Team plans, in particular, are expected to generate synergy effects because they share work outcomes and workflows. Because tasks performed once by someone are preserved as execution logic and can be reused, the more often they are repeated, the more valuable they become to the entire team. Individual experiences naturally translate into team standards, allowing organizations to leverage AI based on common principles without relying on the capabilities of specific individuals.

The future envisioned by CEO Jeong Min-gyu is clear.

"Simple data processing tasks will virtually disappear. The biggest difference between humans and AI is ultimately will. AI can calculate and organize, but it can't decide what to choose or in what direction to move. Human workers without willpower are increasingly likely to be excluded from their jobs."

Soon, we may find ourselves staring at the Excel UI less and less. The central screen might be a single table encapsulating all insights, or a single-line summary in natural language. Humans will have to make decisions based on data organized by AI.

In the short term, it's crucial to establish a product that's reliably used in the field. Currently, it's integrated with Gmail, Google Drive, Analytics, payment systems like Stripe, and the corporate expense management platform Spendit. Going forward, we plan to expand integrations with various SaaS (Software as a Service) platforms, including commerce, accounting, and internal databases, ensuring business data operates seamlessly within a single execution context.

In the long term, KernelSpace aims to move beyond spreadsheets and connect databases and dashboards, creating an environment where data is accumulated, insights are shared, and execution logic remains an asset. Ultimately, KernelSpace's mid- to long-term goal is to evolve beyond tools providing individual functions into a business execution infrastructure that reliably enables AI to perform corporate tasks.

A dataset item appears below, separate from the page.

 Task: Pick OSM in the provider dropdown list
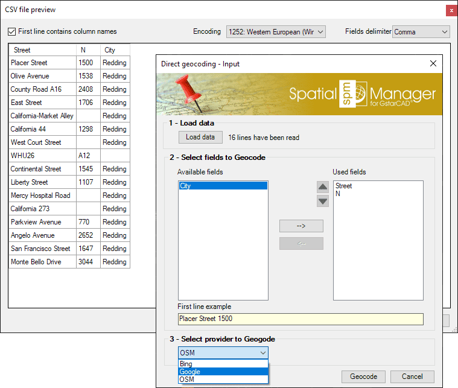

"Ultimately, future competitiveness doesn't depend on the ability to handle more work, but on the power to set a clear direction with determination and then push through to execution. 'Greedy' aims to be a tool that helps users with such determination move one step ahead into the future work environment."

Leaving behind the success of Naver Clova Note, the developer's tenacity as he jumped back into the rough startup world is drawing attention to how it will change the way all practitioners who "wrestle" with Excel work.